Aforementioned phenomena motivate us to develop a novel rotation-invariant texture image retrieval method, called the RTIRPS method which can overcome the drawbacks of the above methods [5], [7], [11], [12] and [16]. The RTIRPS method employs the PSO algorithm which searches for a set of nearly optimal thresholds and enlarging constants in order to improve the retrieval performance. Fig. 1 depicts the conceptual design for the RTIRPS method. Note that the RTIRPS method has following properties: (1) simultaneously employing three rotation-invariant features to design dis-similarity measurement algorithm, (2) optimizing the dis-similarity measurement algorithm by using the PSO algorithm, (3) searching for an optimal number of outputted images, (4) reducing the computational complexity of feature matching by employing the SVR.

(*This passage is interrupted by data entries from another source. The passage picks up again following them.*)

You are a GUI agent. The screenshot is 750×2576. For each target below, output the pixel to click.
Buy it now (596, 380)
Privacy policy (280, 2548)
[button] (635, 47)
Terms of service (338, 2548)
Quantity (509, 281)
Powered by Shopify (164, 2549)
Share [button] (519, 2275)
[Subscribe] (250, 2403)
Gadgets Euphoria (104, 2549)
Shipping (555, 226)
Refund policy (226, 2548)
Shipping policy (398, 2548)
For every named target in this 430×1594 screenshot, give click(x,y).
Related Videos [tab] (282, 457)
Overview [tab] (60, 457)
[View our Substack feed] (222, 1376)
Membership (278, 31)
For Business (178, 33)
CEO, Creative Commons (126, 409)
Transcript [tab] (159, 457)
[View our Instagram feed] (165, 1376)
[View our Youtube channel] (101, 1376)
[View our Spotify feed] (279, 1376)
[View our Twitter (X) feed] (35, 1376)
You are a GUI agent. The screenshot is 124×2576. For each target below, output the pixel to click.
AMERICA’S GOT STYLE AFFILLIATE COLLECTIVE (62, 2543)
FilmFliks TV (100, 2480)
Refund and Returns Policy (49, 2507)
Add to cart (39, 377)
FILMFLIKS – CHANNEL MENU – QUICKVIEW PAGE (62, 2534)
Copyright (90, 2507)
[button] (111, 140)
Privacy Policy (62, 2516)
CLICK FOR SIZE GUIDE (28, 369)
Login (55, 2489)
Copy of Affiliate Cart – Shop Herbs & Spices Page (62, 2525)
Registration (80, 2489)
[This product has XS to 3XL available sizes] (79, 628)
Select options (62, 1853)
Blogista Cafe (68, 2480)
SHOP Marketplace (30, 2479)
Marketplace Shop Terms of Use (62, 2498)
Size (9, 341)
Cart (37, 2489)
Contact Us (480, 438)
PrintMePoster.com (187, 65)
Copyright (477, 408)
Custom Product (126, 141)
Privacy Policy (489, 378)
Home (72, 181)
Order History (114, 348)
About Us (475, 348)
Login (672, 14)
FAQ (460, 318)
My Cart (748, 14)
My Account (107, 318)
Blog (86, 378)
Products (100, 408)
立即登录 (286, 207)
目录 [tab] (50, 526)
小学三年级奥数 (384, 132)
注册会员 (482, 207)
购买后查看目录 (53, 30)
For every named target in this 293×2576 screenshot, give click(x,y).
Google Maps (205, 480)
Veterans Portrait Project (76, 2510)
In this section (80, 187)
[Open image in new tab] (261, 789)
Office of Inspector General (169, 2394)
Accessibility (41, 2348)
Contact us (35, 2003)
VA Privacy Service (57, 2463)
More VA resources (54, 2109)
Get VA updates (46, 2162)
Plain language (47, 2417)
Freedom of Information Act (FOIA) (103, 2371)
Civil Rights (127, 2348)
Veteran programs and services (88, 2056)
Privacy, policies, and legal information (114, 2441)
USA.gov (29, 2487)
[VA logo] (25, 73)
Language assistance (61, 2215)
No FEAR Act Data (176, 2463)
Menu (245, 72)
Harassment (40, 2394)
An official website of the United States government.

The remainder of this paper is arranged as follows. Section 2 introduces the background knowledge including the PSO algorithm, the SVR, the LPM, the Gabor filter, and the Zernike moment. Subsequently, the RTIRPS method is described in Section 3. Section 4 presents the experimental results. Finally, conclusions are given in Section 5.
This paper has proposed the RTIRPS method which can be employed to retrieve rotation-invariant gray-level texture images. First, it respectively utilizes the LPM combined with the FFT, the Gabor filter, and the Zernike moment to extract three kinds of rotation-invariant features for the gray-level texture images. These three feature classes are subtly integrated to form a combined feature vector. The main contribution of this paper is to develop a novel procedure which calculates feature difference for each individual feature component. Subsequently, the PSO algorithm is utilized to optimize the RTIRPS method via finding out a nearly optimal parameter set, ρ0, which is employed to character the RTIRPS method. It is utilized to optimize the RTIRPS method for these parameters while using the measurement procedure of dis-similarity degrees for two different images. Finally, experimental results demonstrate that the RTIRPS method outperforms other existing well-known rotation-invariant image retrieval methods under considerations here. Furthermore, in order to reduce computational complexity for image feature matching, the RTIRPS method also utilizes the SVR to construct an efficient scheme for the image retrieval.